SHORT TASK:
Could you reproduce the material, beginning at the line that contains "Given: Switch to kanban view" and stopping after its final line, with "magnifier" swapped for "lens" and everything else left unchanged?

□ □ □

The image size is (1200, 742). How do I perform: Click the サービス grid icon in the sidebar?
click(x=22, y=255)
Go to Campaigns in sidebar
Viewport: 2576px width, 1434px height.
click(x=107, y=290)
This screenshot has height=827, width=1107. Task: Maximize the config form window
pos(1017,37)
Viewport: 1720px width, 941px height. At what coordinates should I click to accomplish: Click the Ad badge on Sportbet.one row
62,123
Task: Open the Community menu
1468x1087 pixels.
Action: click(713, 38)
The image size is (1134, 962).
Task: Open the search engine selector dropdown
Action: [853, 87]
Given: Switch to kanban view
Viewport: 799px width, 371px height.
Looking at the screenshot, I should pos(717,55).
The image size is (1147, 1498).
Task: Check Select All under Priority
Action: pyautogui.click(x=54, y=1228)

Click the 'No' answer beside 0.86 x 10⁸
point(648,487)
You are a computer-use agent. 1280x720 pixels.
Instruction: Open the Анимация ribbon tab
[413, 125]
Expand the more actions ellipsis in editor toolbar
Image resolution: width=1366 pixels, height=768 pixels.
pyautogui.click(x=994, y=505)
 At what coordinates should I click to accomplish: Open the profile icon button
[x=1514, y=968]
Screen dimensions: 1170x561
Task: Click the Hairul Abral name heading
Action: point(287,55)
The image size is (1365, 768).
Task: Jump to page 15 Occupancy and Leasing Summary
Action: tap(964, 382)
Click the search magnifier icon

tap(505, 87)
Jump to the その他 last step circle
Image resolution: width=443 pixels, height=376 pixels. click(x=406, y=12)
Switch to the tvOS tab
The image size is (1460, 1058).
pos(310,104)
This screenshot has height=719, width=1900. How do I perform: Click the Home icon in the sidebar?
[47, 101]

□ □ □

FINISHED TASK:
Given: Switch to kanban view
Viewport: 799px width, 371px height.
Looking at the screenshot, I should pos(717,55).
The image size is (1147, 1498).
Task: Check Select All under Priority
Action: pyautogui.click(x=54, y=1228)

Click the 'No' answer beside 0.86 x 10⁸
point(648,487)
You are a computer-use agent. 1280x720 pixels.
Instruction: Open the Анимация ribbon tab
[413, 125]
Expand the more actions ellipsis in editor toolbar
Image resolution: width=1366 pixels, height=768 pixels.
pyautogui.click(x=994, y=505)
 At what coordinates should I click to accomplish: Open the profile icon button
[x=1514, y=968]
Screen dimensions: 1170x561
Task: Click the Hairul Abral name heading
Action: point(287,55)
The image size is (1365, 768).
Task: Jump to page 15 Occupancy and Leasing Summary
Action: tap(964, 382)
Click the search lens icon

tap(505, 87)
Jump to the その他 last step circle
Image resolution: width=443 pixels, height=376 pixels. click(x=406, y=12)
Switch to the tvOS tab
The image size is (1460, 1058).
pos(310,104)
This screenshot has height=719, width=1900. How do I perform: Click the Home icon in the sidebar?
[47, 101]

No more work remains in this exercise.